++++ Supplied data ++++

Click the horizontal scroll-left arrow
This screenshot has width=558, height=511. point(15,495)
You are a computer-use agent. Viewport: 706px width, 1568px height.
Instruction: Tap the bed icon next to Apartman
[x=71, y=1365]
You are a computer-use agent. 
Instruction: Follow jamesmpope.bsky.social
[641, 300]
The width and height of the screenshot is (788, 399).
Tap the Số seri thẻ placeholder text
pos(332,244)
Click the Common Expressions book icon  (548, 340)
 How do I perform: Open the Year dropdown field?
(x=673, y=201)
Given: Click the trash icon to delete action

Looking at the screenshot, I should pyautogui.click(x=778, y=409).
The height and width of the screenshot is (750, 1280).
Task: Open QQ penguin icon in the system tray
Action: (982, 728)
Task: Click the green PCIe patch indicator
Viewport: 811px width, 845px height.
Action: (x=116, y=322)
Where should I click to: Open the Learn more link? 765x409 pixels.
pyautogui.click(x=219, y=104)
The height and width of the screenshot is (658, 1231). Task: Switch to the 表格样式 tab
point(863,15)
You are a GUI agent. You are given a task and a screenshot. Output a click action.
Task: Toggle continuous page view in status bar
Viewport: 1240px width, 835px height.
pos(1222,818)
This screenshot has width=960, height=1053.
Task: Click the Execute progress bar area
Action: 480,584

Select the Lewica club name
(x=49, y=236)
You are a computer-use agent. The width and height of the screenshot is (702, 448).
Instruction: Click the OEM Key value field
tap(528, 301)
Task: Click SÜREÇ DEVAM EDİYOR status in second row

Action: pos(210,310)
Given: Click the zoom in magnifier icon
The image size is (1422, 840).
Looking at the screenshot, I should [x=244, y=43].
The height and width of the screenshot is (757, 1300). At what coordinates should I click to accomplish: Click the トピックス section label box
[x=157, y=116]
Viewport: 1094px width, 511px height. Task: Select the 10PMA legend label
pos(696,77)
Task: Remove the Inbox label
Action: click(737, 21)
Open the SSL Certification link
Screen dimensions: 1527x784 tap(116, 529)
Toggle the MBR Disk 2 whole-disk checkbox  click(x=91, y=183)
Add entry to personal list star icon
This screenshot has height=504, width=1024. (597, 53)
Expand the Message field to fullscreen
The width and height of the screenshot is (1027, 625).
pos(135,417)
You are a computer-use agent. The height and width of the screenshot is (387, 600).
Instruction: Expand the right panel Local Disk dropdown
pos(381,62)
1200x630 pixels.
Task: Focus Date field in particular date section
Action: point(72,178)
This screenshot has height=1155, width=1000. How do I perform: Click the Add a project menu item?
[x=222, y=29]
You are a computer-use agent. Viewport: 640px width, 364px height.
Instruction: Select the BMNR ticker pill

++++

* [Exercise prompt]: Your reply is to repeat, unchanged, the lines above running from the one with "Viewport: 811px width, 845px height." up to and including the one with "Task: Toggle continuous".

* [Answer box]:
Viewport: 811px width, 845px height.
Action: (x=116, y=322)
Where should I click to: Open the Learn more link? 765x409 pixels.
pyautogui.click(x=219, y=104)
The height and width of the screenshot is (658, 1231). Task: Switch to the 表格样式 tab
point(863,15)
You are a GUI agent. You are given a task and a screenshot. Output a click action.
Task: Toggle continuous page view in status bar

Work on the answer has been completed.